Friday, October 15, 2010

ah, the joy of filling eager(?) young minds with knowledge

Ok, so I may not be the most passionate, but I do try. and teaching, as much as I whine about it, is one of the very important parts of my life. After all, education is the only thing that can make things right in this country, and as a kid who had the best education that money could buy I figure that it’s my duty to pass that on and help where I can.

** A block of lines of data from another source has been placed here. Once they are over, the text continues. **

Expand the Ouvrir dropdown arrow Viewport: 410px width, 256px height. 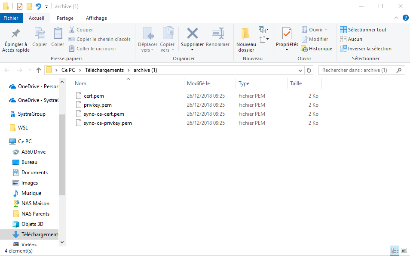point(326,30)
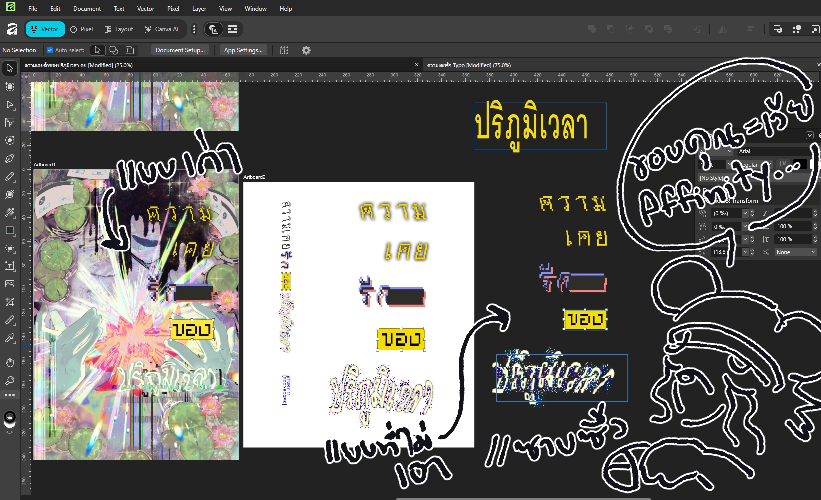Select the Pen tool
This screenshot has width=821, height=500.
[x=9, y=158]
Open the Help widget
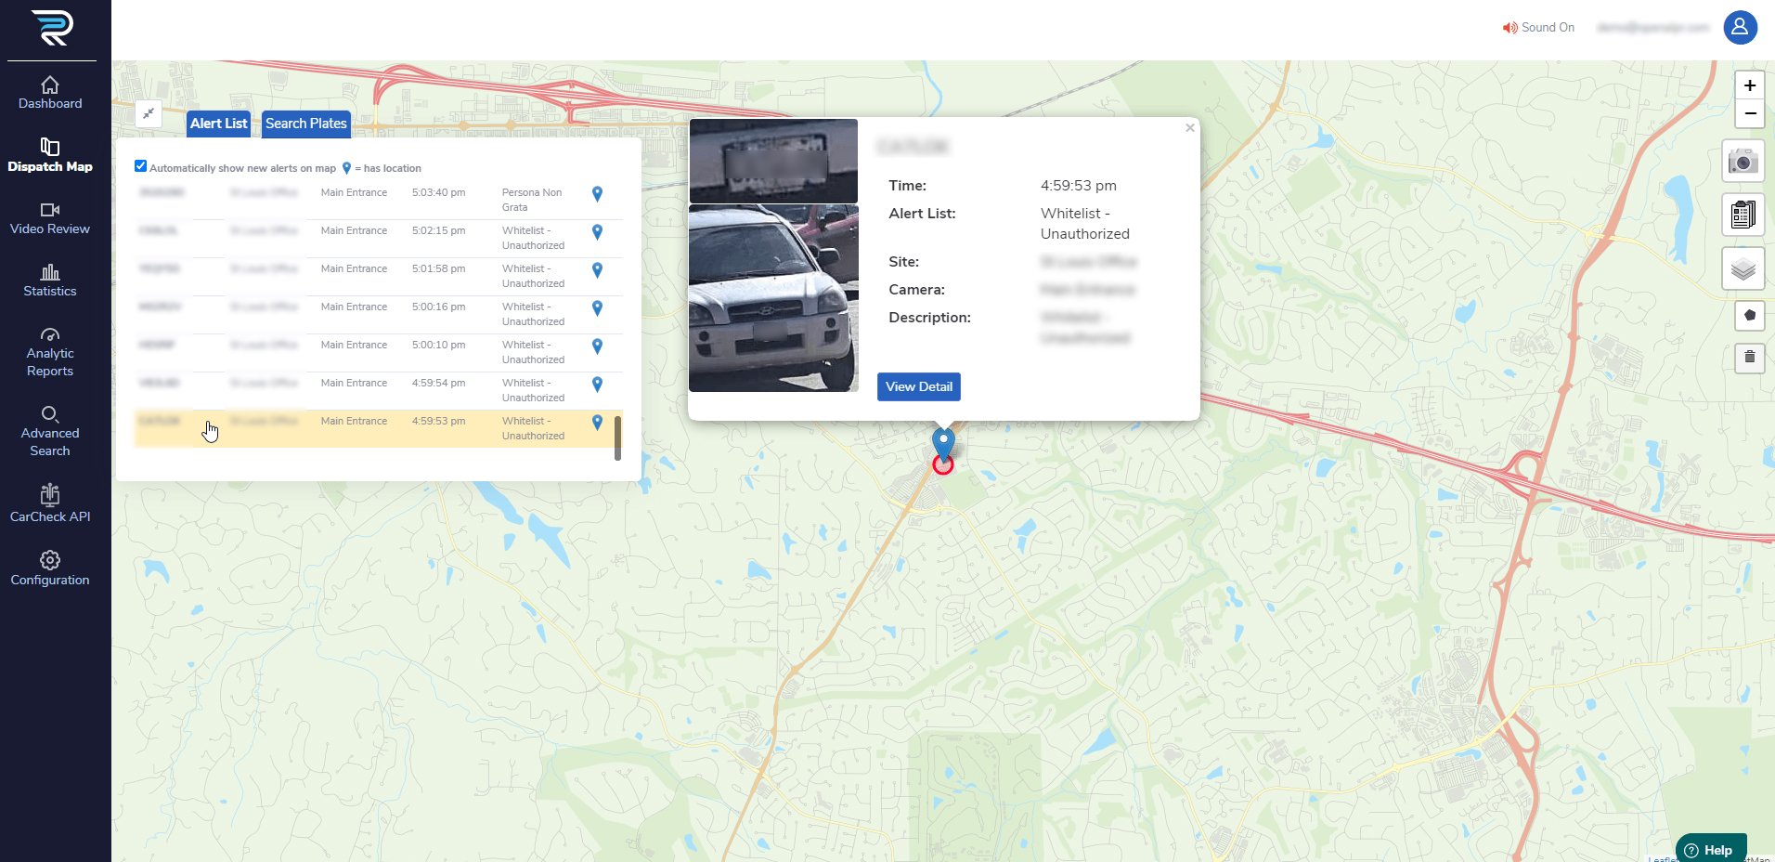Screen dimensions: 1775x862 pos(1710,849)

So when I’m not in the lab helping the kiddies build models out of plasticine (they won a contest and one of them rushed up and said “But we weren’t even competing! We were just being ourselves!” I was sad at the lack of hollywood-inspirational music at the time), or trying to convince them that drawing out of a textbook rather than using a microscope is a bad thing (you want to be a doctor? So what, you’ll take an appendix out of a dummy and ignore the sick person because it’s easier?) I am in a classroom with 16 of them, trying to shut them up and get them to concentrate.

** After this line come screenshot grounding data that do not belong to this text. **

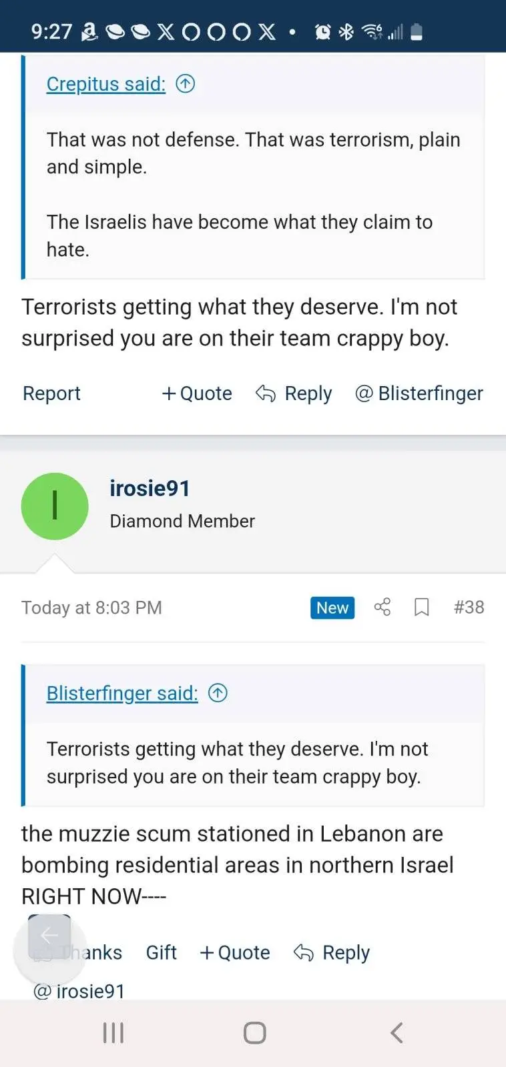The width and height of the screenshot is (506, 1067).
Task: Open Android recent apps button
Action: 113,1033
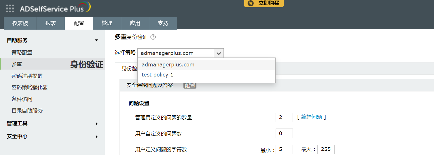Toggle the 选择策略 dropdown arrow

point(219,53)
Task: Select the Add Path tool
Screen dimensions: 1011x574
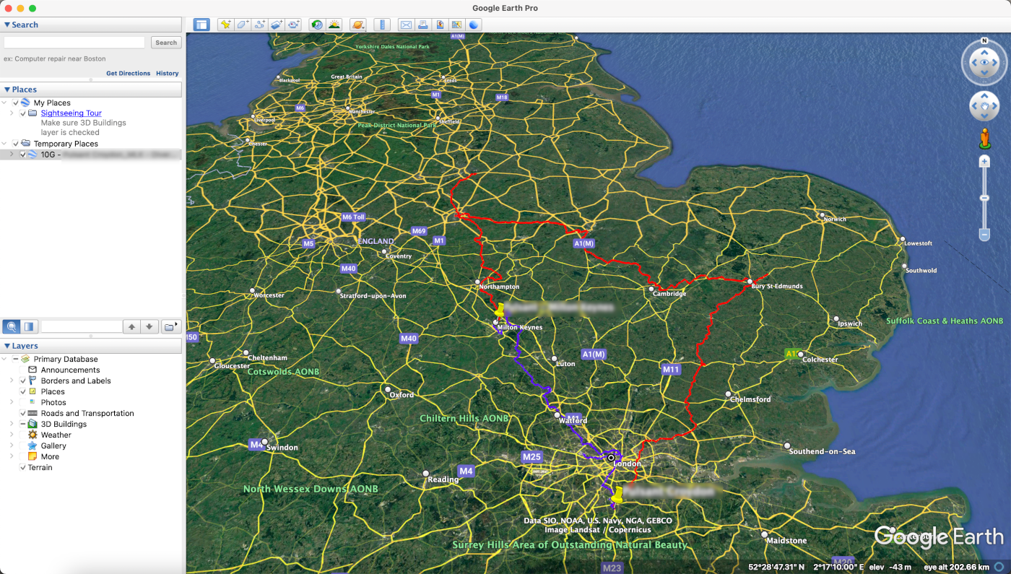Action: point(260,25)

When I’m not seething at the attitude-problems (they ARE teenagers after all) where they act as though their attendance is a favour to me, or trying to keep them quiet so that they don’t bother the class next door, we have had some interesting discussions.

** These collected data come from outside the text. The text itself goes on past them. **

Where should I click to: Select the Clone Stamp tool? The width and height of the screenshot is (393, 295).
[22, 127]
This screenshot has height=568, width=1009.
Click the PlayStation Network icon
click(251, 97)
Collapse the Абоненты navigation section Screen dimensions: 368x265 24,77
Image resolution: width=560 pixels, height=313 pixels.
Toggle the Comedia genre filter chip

  • We all know the famous one: “if you are not a virgin and you have to go to the doctor, you can fool them but shoving chicken livers and skin up-“ *ahem*, right…. I told them that if they were uncomfortable with talking about sex then they most definitely shouldn’t be having it.
  • “If Adam and Even were the first humans then their children would have interbred and left them disfigured. why aren’t we weird-looking?” “Well did you ever see Adam and Eve? Maybe we are. Now please do your assignment”
  • “If there is a green mamba in the toilet you should leave it there because it is an ancestor.” Sure, leave it there. Just run like hell while doing it, K?
  • “Poor people don’t sort their recycling”
  • “Poor people don’t cause global warming”
  • “It’s not fair that cars cause global warming because not everyone has a car so it’s not our fault. If we have cars we’ll deal with global climate change.”
  • “We don’t have the right proportion of genes in our group because our parents weren’t all purebred.”
  • “We should cull half the people on the planet. No! We should make it a sport and have people hunt people and if they get caught then the government should give money to their family.” (one of the other students stopped gasping in shock and pointed out that they’d already seen that movie).
  • “If I’m from a rural area and I become a doctor can I skip community service? I don’t want to work for poor people.”

To be fair, they’re good kids (mostly), if a bit lazy and looking a bit far ahead to the ferrari’s in their futures. They generally speak pretty good English and they don’t really show as much entitlement-mindset as a few of the previously-underprivileged kiddies I’ve taught before.

And, I’m finished with them now, so I can safely say that I will miss them – as long as I don’t get them back!


po said...

Haha the things kids say... some of them are a little disturbing but I will put it down to teenageness.

Kath Lockett said...

YOu might be surprised how much an influence you've had on some of them but, like most teachers, you'll never know because it'll happen when you're not around.

Good on you for sticking at it though!

Tamara said...

Wow. You have SO much more patience than I do.